18 de Mayo del 2016 - Mario Fuertes Muñiz (La Felguera)

Recuerdo cruzar el umbral de una puerta roja y obedecer las instrucciones de un hombre que nos indicaba dónde debíamos sentarnos. Recuerdo a mis padres, situados a ambos lados, mientras se apagan las luces y se enciende el proyector. La sábana blanca que se convierte en imagen y deja que se sucedan una tras otra a gran velocidad, acompañadas por una melodía triste y letárgica.

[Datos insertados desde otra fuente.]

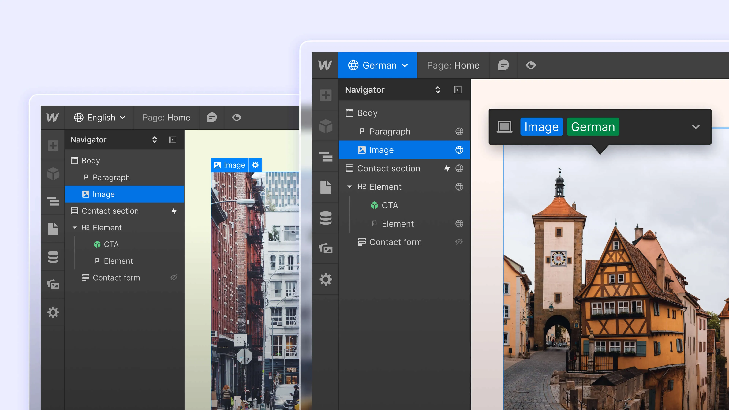Image resolution: width=729 pixels, height=410 pixels.
Task: Open CMS database panel in German window
Action: point(325,218)
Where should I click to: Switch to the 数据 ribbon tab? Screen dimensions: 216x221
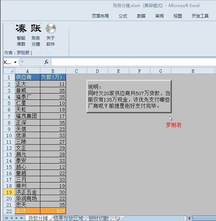(141, 16)
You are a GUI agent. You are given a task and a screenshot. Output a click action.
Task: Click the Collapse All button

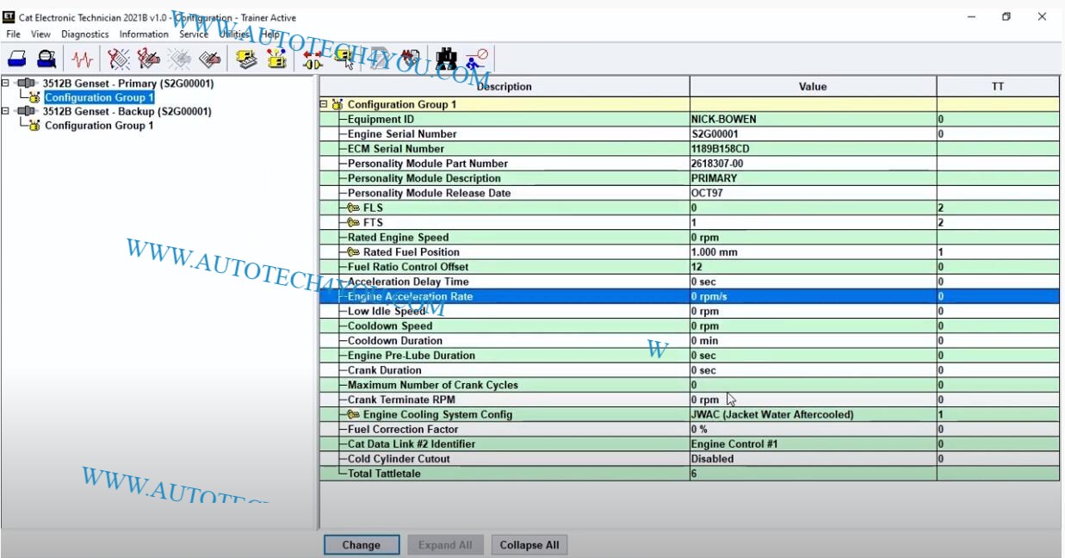click(529, 545)
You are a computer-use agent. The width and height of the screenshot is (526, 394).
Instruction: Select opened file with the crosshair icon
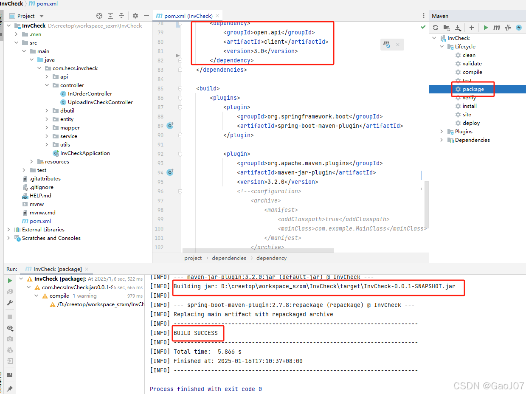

Dentro del haz de luz una mujer adormilada recuerda cómo su propia hija voló (con un hombre varios años mayor que ella) para irse a vivir al extranjero. Se lamentaba y hablaba con su hijo. Bostezaba. Lo más probable es que tuviesen que vender el coche familiar para pagar varios meses de retraso con el casero. 'Pero tú no te preocupes -le decía ella al niño- el día de tu cumpleaños iremos al cine. Una cosa no tiene nada que ver con la otra'. El reloj de pared marcaba las diez y media de la noche y un hombre entraba en el plano, aunque su expresión parecía amable sus ademanes no lo eran tanto y sacaba al niño del salón con la intención de hablar con su esposa. Bostezo. '¿Todavía estás ahí tirada? -decía él- siempre la misma mierda'. A lo que la mujer contestaba con otro bostezo.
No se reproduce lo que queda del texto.